What the task requires → How do the lines below between the ones holding "At what coordinates" and "Task: Click the green dashed arrow head", inclusive, read? Give them again exactly, with no other lines.

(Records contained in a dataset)
——————

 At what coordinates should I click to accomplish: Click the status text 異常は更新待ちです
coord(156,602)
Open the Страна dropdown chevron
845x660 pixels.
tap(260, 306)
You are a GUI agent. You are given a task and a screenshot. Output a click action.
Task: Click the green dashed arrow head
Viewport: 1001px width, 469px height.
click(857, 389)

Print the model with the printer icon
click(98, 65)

——————

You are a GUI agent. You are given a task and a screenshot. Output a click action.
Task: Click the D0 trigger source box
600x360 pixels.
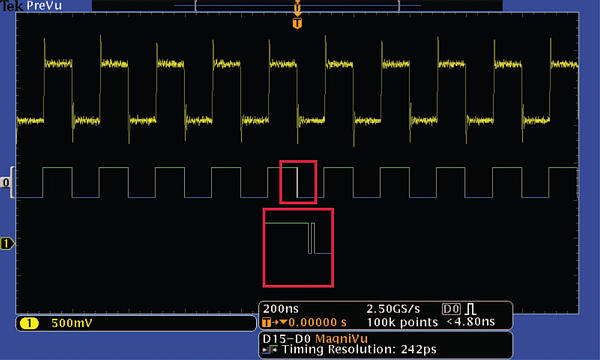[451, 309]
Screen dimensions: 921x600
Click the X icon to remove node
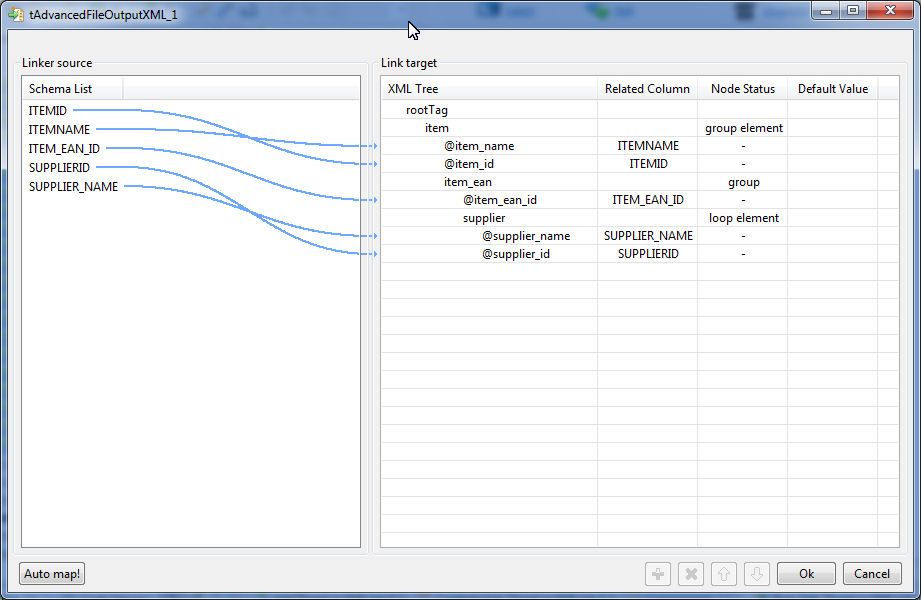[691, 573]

——————

Problem solution →
 At what coordinates should I click to accomplish: Click the status text 異常は更新待ちです
coord(156,602)
Open the Страна dropdown chevron
845x660 pixels.
tap(260, 306)
You are a GUI agent. You are given a task and a screenshot. Output a click action.
Task: Click the green dashed arrow head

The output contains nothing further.